[Begin]

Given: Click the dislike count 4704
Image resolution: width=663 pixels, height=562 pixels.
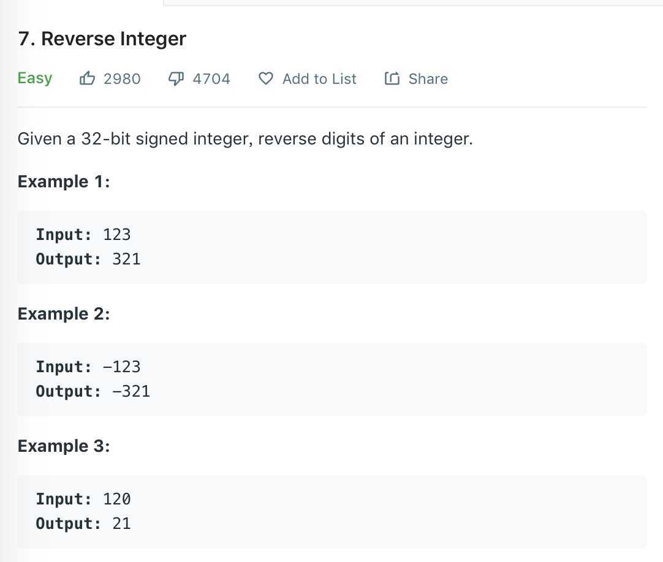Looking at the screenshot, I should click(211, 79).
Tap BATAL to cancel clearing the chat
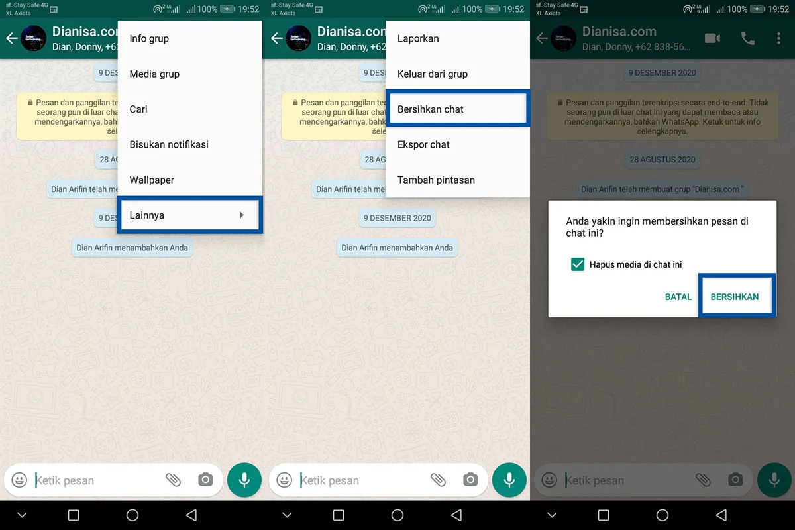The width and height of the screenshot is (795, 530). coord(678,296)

[End]

**SET EXERCISE**
Format each line of the records above as a Markdown table with two columns, No. and Text, numbering the rows and skipping any blank lines. Omit the pictures.

**TASK RESULT**
| No. | Text |
|---|---|
| 1 | Given: Click the dislike count 4704 |
| 2 | Image resolution: width=663 pixels, height=562 pixels. |
| 3 | Looking at the screenshot, I should click(211, 79). |
| 4 | Tap BATAL to cancel clearing the chat |
| 5 | The width and height of the screenshot is (795, 530). coord(678,296) |